ASSIGNMENT: Write out, word for word and with no pictures, each line below from the one containing "Open Glo via its right chevron" through the one containing "Screen dimensions: 2576x886", both included, and no other line.

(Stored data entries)
»»

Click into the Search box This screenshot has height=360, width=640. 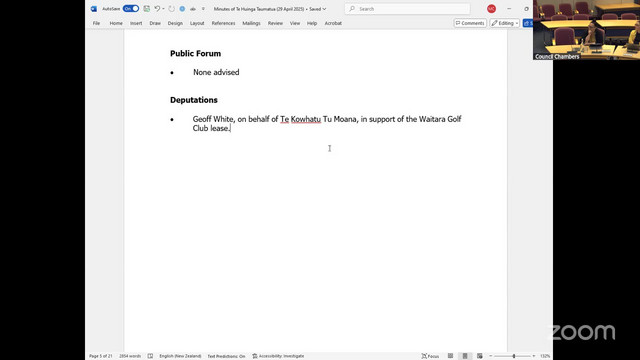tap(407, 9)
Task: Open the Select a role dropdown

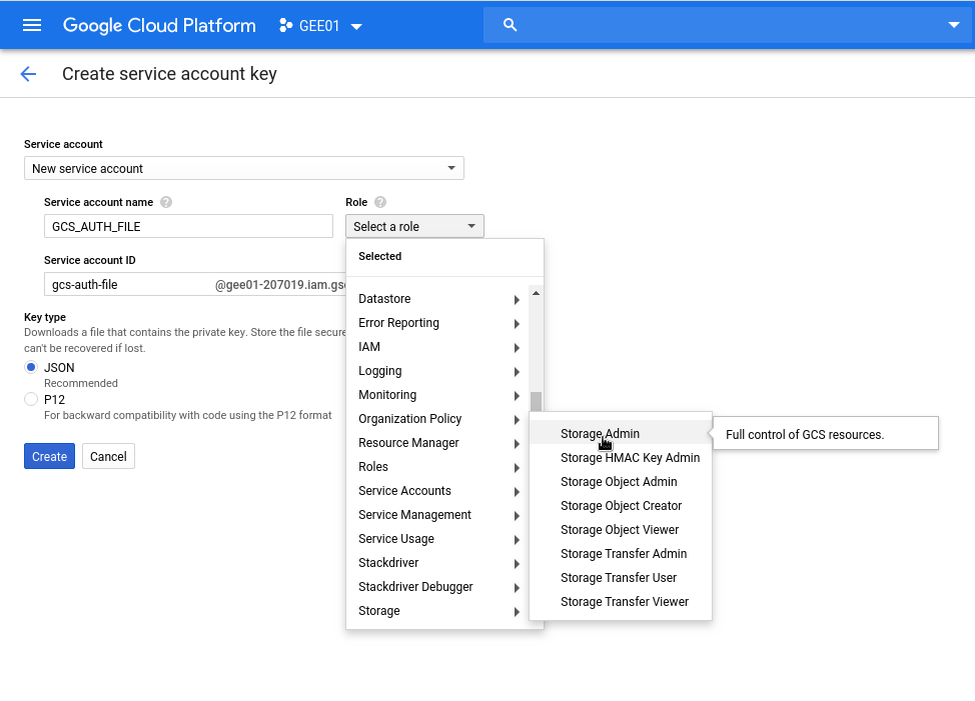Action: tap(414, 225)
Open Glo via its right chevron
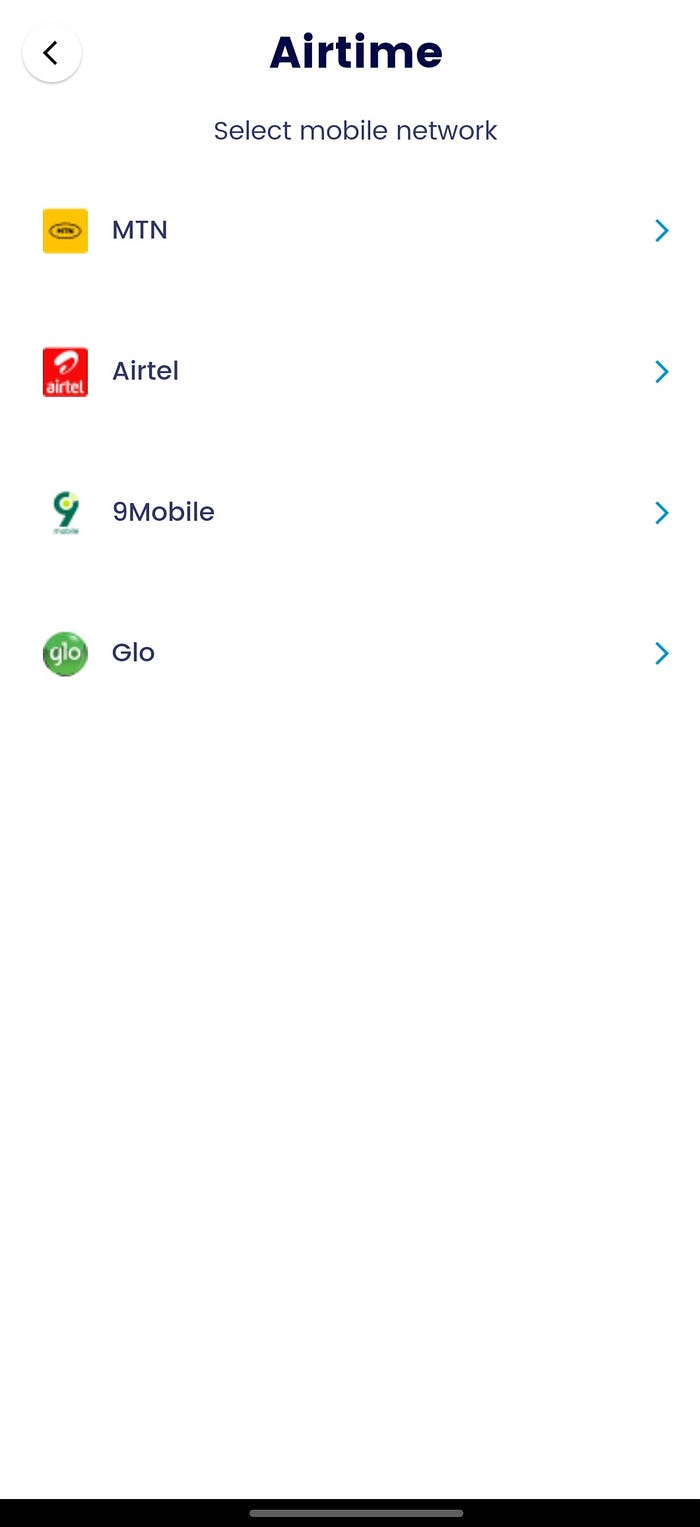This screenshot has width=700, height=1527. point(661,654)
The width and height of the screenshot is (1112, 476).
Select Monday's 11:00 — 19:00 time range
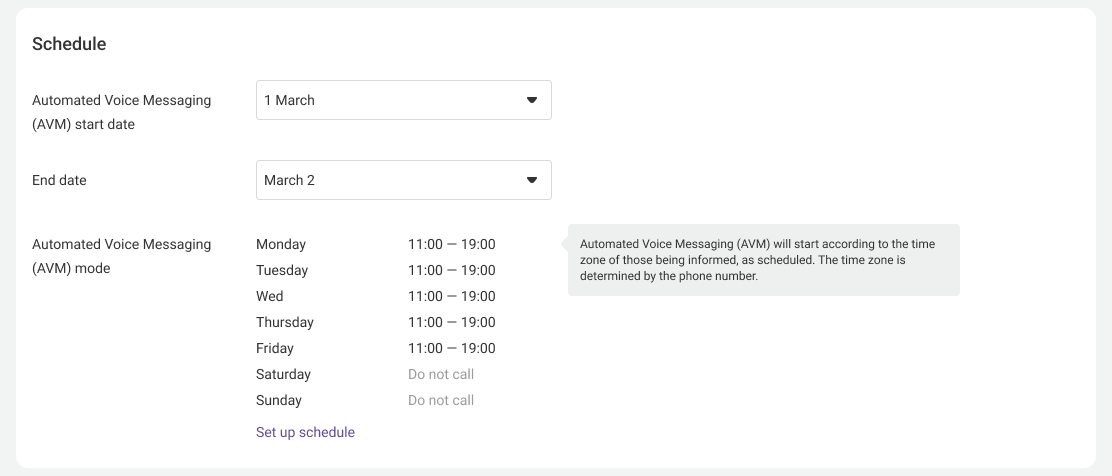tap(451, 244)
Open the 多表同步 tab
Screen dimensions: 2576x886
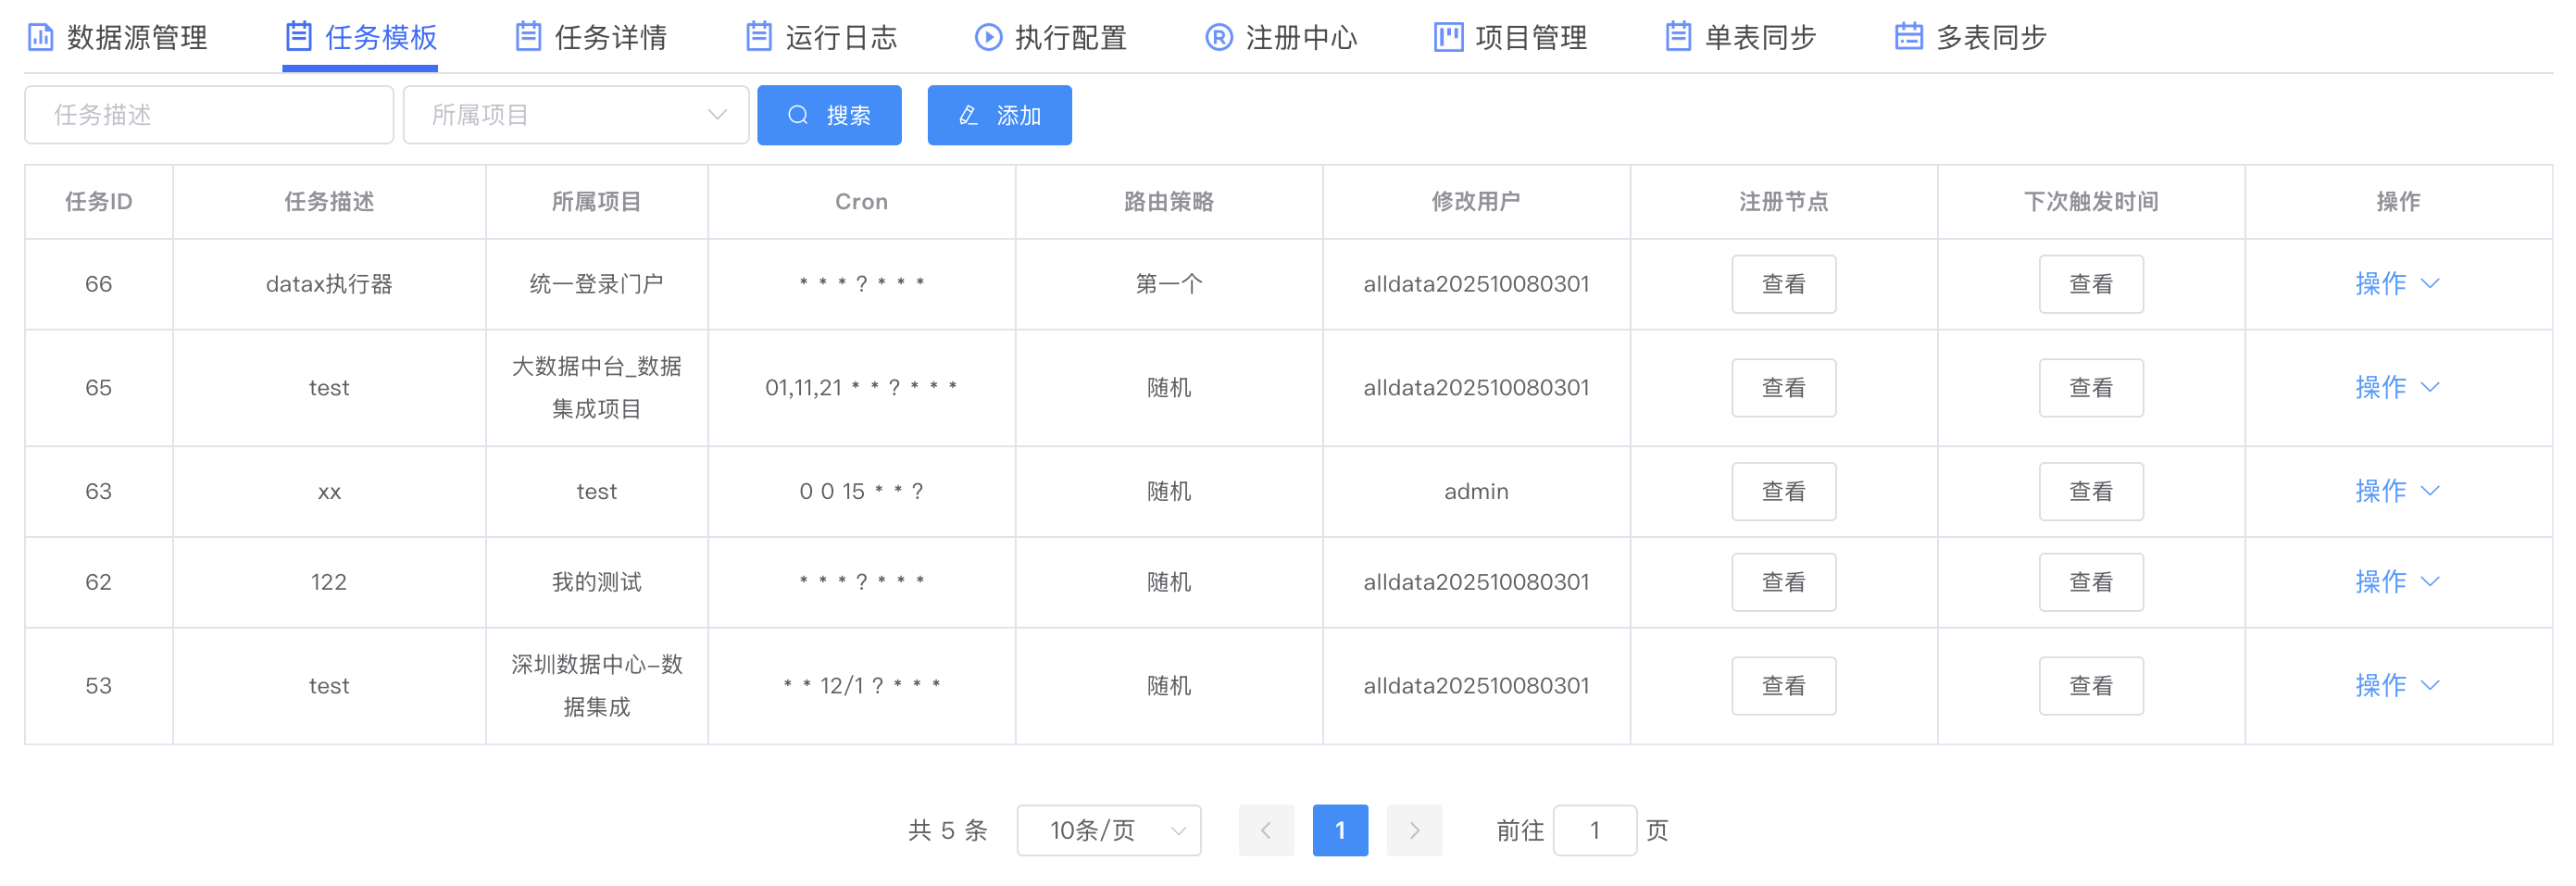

««
»»

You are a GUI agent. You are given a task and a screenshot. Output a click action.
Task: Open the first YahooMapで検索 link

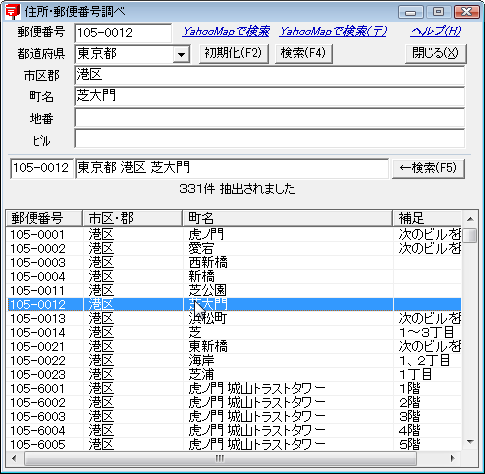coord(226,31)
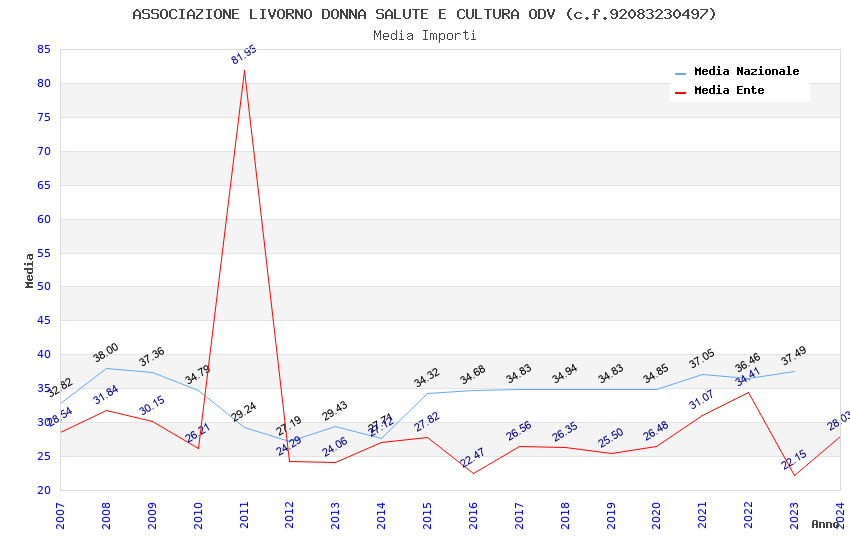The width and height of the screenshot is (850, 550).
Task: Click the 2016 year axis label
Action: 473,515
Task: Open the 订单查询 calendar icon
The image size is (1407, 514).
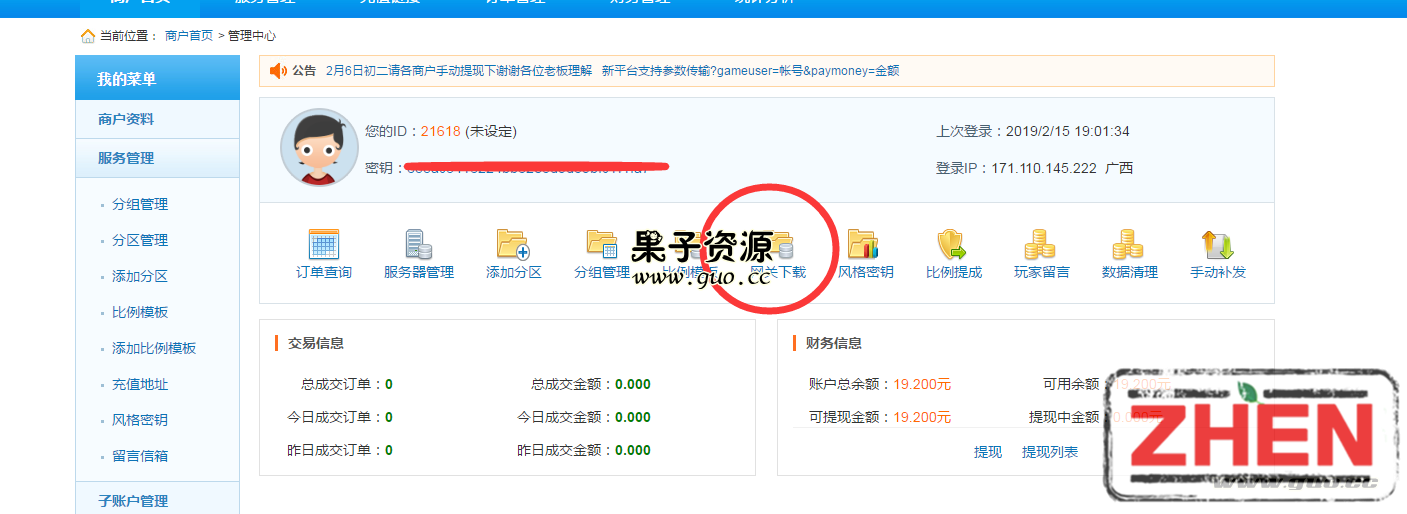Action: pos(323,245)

««
»»

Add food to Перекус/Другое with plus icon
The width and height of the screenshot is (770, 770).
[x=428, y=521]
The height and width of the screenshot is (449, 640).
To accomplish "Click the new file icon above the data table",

««

RESPONSE TO THE TASK:
Open Glo via its right chevron
This screenshot has width=700, height=1527. point(661,654)
The width and height of the screenshot is (1112, 476).
Select Monday's 11:00 — 19:00 time range
tap(451, 244)
Open the 多表同步 tab
Screen dimensions: 2576x886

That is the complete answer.